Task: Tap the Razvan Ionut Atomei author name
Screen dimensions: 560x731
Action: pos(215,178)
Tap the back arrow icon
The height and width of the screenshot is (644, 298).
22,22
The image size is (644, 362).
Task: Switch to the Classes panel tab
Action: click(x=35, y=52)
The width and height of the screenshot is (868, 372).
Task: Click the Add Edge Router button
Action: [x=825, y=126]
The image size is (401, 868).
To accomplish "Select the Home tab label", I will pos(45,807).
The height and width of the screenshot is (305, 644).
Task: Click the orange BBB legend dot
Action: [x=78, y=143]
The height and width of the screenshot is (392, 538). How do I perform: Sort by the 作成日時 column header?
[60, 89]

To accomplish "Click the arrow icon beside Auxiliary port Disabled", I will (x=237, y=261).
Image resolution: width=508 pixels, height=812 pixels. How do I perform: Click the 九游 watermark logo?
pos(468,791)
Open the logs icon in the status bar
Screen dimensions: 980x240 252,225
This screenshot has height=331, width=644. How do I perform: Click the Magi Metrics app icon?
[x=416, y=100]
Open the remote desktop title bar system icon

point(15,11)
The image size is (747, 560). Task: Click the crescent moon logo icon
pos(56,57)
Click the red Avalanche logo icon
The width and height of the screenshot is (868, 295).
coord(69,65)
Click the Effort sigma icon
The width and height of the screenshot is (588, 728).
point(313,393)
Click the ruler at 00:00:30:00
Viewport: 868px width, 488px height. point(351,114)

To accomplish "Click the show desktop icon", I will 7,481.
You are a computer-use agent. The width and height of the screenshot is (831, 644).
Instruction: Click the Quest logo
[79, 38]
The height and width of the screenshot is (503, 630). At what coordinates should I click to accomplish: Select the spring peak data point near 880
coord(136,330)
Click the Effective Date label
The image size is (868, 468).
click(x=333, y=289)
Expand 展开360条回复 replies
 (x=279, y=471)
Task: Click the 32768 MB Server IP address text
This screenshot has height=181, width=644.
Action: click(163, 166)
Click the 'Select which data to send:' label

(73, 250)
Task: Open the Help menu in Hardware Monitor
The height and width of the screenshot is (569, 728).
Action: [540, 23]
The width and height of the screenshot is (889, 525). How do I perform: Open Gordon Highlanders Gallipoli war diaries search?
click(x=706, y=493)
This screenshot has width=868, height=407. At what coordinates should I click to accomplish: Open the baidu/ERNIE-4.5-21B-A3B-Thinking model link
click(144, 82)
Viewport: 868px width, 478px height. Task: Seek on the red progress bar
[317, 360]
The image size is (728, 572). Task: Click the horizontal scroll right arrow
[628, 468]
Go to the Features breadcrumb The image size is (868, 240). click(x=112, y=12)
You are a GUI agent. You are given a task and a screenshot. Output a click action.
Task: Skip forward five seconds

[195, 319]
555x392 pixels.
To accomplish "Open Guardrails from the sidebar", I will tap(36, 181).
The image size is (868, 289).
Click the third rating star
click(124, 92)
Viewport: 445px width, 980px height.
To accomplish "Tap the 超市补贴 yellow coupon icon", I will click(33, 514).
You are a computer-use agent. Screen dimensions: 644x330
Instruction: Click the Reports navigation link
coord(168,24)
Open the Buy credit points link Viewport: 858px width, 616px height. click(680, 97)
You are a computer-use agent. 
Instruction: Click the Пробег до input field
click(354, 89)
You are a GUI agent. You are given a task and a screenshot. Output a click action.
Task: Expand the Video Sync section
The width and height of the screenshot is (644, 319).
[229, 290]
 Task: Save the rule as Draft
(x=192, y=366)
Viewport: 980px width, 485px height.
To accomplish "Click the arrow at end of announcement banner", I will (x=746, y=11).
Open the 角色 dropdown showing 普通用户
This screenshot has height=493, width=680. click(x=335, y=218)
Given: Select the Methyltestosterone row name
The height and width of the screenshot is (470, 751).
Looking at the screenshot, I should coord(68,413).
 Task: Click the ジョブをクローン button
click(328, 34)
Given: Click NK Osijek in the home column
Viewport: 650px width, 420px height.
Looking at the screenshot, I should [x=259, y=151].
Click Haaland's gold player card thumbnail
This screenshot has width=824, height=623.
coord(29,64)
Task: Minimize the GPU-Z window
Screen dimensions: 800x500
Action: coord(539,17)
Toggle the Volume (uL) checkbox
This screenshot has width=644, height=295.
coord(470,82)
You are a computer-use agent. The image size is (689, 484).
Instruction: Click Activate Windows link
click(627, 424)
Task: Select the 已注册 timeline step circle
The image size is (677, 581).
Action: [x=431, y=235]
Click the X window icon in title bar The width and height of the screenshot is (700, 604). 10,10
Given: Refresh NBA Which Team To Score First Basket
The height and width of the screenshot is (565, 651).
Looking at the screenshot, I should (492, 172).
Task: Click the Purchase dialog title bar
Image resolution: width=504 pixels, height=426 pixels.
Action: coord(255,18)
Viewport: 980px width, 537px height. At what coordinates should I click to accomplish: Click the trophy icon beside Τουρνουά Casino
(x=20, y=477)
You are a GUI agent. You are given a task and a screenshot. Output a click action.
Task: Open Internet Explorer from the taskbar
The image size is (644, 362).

§

● **YOUR OBJECTIVE**
Reproduce exactly, please, only the lines from the start of the data above to the line that contains "Tap the back arrow icon", with both ends kept.

● **WRITTEN RESPONSE**
Task: Tap the Razvan Ionut Atomei author name
Screen dimensions: 560x731
Action: pos(215,178)
Tap the back arrow icon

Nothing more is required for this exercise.